- **What is being asked**
Extract each line of the material that follows exactly and omit its pictures.

.....

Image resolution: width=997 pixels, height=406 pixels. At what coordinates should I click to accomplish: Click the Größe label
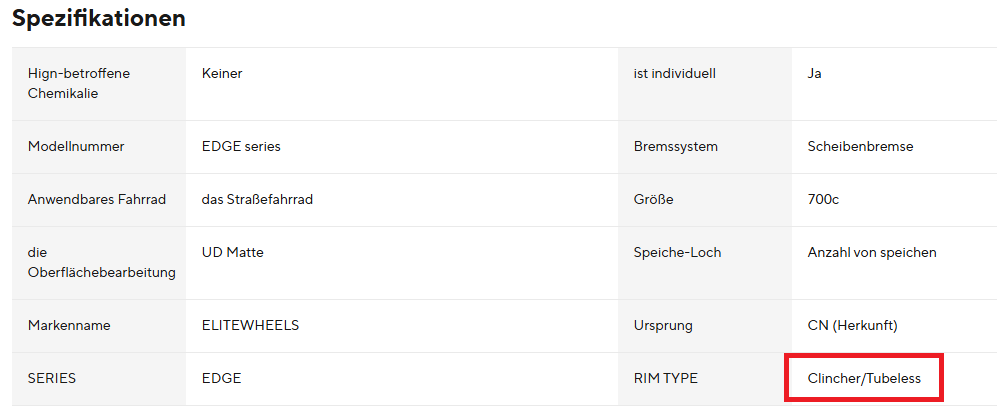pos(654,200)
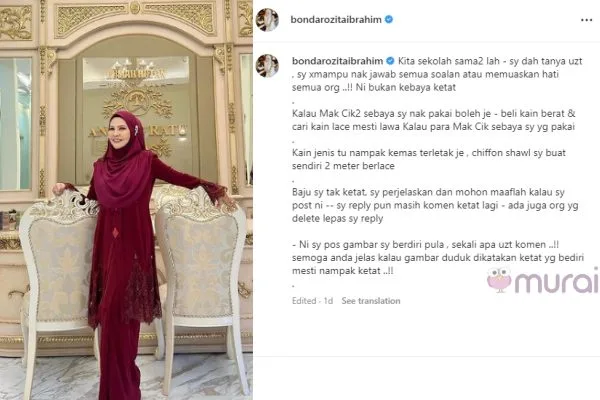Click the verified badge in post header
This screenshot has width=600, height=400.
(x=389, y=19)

.....

- **Response**
Image resolution: width=997 pixels, height=406 pixels. At what coordinates should I click to accomplish: Click the Größe label
pos(654,200)
Click the verified badge in post header
This screenshot has width=600, height=400.
(x=389, y=19)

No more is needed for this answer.